1

I'm running the standard docker-compose file locally on my computer with all defaults from airflow with airflow:2.1.4, postgres:13, redis:latest. Everything works as expected when I have one instance of the scheduler, but when I add another instance of the scheduler, I start getting locking issues.

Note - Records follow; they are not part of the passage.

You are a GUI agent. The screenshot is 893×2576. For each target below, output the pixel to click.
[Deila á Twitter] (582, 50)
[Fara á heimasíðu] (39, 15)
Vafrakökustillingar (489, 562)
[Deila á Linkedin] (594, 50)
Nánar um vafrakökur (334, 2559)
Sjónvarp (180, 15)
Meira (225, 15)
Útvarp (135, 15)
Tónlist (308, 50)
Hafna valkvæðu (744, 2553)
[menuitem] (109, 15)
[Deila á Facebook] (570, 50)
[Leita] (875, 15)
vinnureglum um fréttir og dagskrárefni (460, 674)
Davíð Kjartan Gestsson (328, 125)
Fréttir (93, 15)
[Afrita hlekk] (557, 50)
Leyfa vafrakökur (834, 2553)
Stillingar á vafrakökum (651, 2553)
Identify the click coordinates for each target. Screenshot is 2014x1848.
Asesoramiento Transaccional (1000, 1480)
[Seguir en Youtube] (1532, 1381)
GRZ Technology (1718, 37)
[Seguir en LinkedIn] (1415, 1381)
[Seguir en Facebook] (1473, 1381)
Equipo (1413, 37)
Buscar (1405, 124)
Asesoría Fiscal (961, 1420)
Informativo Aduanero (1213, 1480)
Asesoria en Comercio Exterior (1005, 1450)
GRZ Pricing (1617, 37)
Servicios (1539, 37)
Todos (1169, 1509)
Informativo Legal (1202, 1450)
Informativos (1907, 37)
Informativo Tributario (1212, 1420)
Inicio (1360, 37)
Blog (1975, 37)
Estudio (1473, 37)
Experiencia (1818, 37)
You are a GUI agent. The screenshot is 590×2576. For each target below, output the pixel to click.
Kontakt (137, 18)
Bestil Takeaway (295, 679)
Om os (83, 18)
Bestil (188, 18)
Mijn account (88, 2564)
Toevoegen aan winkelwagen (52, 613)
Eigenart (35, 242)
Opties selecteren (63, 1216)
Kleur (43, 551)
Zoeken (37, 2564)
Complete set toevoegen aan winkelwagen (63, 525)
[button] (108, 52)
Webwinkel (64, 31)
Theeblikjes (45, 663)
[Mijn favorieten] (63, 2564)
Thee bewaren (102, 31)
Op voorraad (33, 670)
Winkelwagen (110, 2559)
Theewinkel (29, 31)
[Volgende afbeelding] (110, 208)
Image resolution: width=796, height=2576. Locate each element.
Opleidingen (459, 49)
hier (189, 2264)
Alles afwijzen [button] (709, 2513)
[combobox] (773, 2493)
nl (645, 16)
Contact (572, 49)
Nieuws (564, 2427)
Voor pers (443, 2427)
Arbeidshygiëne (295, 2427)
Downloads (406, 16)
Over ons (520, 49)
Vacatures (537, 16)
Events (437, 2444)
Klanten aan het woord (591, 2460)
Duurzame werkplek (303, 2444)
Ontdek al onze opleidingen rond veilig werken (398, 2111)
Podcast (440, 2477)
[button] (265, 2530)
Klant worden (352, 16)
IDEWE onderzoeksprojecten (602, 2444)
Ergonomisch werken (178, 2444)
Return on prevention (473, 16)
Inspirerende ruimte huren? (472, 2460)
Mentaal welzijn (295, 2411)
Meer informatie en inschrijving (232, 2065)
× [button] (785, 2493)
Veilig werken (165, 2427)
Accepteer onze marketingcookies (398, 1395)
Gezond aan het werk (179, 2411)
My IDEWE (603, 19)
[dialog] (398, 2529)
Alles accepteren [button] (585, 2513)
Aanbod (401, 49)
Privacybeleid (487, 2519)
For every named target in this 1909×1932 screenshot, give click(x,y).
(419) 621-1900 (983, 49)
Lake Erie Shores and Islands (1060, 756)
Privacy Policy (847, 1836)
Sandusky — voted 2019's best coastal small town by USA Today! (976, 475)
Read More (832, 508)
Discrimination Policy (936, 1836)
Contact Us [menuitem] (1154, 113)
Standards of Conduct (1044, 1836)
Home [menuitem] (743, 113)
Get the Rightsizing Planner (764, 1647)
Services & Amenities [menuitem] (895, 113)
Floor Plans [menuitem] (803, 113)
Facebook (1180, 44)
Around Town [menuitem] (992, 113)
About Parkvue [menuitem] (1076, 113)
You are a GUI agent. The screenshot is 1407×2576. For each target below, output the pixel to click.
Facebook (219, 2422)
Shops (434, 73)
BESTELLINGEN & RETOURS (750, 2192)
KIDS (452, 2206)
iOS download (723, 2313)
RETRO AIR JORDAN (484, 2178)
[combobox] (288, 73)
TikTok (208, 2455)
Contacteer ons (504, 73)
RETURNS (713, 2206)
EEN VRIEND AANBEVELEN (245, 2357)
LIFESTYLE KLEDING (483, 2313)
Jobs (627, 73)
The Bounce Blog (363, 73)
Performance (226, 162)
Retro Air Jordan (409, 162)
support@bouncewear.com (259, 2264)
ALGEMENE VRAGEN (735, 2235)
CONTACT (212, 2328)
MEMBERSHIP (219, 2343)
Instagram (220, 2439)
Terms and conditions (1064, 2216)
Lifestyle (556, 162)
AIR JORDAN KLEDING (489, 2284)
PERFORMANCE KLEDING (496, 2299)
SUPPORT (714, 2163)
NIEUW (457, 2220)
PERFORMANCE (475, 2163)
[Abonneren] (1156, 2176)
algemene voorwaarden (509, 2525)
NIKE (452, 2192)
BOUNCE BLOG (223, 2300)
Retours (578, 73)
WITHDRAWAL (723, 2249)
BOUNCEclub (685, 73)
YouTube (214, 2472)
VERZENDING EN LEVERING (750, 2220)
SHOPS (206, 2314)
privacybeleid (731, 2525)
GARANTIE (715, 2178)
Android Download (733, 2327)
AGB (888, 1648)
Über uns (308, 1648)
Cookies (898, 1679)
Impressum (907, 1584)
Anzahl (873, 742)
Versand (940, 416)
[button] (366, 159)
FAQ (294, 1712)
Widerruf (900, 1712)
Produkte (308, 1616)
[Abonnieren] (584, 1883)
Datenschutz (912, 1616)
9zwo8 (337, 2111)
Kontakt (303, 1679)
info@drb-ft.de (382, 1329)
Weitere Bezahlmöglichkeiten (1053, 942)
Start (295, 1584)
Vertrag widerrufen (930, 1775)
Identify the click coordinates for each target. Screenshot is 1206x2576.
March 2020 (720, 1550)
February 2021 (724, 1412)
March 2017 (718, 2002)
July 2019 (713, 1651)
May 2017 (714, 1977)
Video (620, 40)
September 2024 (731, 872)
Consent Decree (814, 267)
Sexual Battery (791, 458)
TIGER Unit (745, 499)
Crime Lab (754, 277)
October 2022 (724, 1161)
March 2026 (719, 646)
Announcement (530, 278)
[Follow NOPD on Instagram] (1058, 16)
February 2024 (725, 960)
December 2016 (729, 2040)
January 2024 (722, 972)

postgres_1 | STATEMENT:  SELECT slot_pool.pool AS slot_pool_pool, slot_pool.slots AS slot_pool_slots FROM slot_pool FOR UPDATE NOWAIT

My relevant docker-compose file is

&airflow-common
environment:
    AIRFLOW__CORE__EXECUTOR: CeleryExecutor
    AIRFLOW__CORE__SQL_ALCHEMY_CONN: postgresql+psycopg2://airflow:airflow@postgres/airflow
    AIRFLOW__CELERY__RESULT_BACKEND: db+postgresql://airflow:airflow@postgres/airflow
    AIRFLOW__CELERY__BROKER_URL: redis://:@redis:6379/0
    AIRFLOW__WEBSERVER__WEB_SERVER_MASTER_TIMEOUT: 360
    AIRFLOW__WEBSERVER__EXPOSE_CONFIG: 'true'
    AIRFLOW__CORE__FERNET_KEY: ''
    AIRFLOW__CORE__DAGS_ARE_PAUSED_AT_CREATION: 'true'
    AIRFLOW__CORE__LOAD_EXAMPLES: 'false'
    AIRFLOW__CORE__STORE_DAG_CODE: 'false'

airflow-scheduler-1:
  <<: *airflow-common
  command: scheduler
  container_name: airflow-scheduler-1

airflow-scheduler-2:
  <<: *airflow-common
  command: scheduler
  container_name: airflow-scheduler-2

The documentation is of no use since it mentions that I can just run "airflow scheduler" multiple times and it should work out of the box. Is there some sort of HA setting that I'm missing out on?

Bran
  • 617
  • 8
  • 21
  • 1
    It should work out-of-the box. The documentation is clear about it. I think -if you have issue with locking you should raise a GitHub issue about it and include all relevant details - your configuration setup, logs errors you get, logs from Postgres etc. – Jarek Potiuk Oct 05 '21 at 09:22
  • @JarekPotiuk Our team concluded that the "error" we get from failing to acquire the lock in Postgres is an expected error, since multiple schedulers will try to update the lock, but n-1 will always fail. Strangely, the "error" occurs more often on Postgres 12/13/14 than on 11. – Bran Oct 28 '21 at 10:10
  • 1
    If you only see the locking errors in Postgres - this is expected. But we also have a change coming for that in 2.3.0 - https://github.com/apache/airflow/pull/19842 so that logs will not be littered with those "false negatives. – Jarek Potiuk Dec 15 '21 at 14:03

1 Answers1

1

The HA that comes out of the box from Airflow on the scheduler side is to run multiple schedulers on different machines.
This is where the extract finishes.